ASSIGNMENT -
Arrange the records from the line with "This screenshot has height=471, width=610." to the line with "register-label: [i] is" as a two-column CSV with the headers input and output, one row per record. Put each record's text and its answer in separate quoted fields, with line breaks turned into spaces.

(Records taken from a dataset)
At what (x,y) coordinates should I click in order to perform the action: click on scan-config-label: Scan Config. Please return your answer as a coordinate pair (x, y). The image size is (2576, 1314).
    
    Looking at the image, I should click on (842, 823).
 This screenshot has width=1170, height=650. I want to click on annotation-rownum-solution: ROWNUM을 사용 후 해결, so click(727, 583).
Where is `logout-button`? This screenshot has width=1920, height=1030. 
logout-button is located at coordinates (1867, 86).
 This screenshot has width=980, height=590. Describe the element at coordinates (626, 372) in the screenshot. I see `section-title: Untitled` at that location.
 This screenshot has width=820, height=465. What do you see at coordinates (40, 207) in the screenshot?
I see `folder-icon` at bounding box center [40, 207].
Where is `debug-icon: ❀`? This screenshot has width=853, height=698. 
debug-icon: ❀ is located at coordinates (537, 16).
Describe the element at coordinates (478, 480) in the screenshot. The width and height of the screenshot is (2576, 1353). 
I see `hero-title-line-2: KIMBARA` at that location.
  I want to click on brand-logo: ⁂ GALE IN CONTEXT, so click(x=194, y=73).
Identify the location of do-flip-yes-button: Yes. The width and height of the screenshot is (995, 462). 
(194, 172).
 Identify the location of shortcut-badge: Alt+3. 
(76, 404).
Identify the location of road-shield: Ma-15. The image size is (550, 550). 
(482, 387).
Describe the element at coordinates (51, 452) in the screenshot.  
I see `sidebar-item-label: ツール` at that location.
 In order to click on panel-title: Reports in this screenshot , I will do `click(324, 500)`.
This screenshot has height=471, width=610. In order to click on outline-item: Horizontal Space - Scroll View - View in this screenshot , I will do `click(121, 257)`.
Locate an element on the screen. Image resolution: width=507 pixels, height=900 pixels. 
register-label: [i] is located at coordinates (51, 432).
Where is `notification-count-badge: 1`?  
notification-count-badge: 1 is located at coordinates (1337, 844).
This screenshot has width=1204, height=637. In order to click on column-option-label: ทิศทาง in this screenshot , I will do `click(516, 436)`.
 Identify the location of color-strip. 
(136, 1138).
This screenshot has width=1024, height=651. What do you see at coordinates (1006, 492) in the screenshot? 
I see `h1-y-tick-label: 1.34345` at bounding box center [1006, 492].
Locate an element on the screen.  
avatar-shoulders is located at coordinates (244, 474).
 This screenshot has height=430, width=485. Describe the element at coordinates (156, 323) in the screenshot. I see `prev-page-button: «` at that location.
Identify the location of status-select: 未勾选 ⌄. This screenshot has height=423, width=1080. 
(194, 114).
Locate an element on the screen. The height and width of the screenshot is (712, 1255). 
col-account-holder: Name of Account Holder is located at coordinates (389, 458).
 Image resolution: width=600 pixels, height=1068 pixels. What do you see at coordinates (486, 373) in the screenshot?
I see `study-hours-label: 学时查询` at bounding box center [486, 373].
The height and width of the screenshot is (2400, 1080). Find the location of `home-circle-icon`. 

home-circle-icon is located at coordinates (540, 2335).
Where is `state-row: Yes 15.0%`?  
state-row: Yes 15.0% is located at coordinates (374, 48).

REPLY TO THE TASK -
input,output
"This screenshot has height=471, width=610. In order to click on outline-item: Horizontal Space - Scroll View - View in this screenshot",", I will do `click(121, 257)`."
"Locate an element on the screen. Image resolution: width=507 pixels, height=900 pixels.","register-label: [i] is located at coordinates (51, 432)."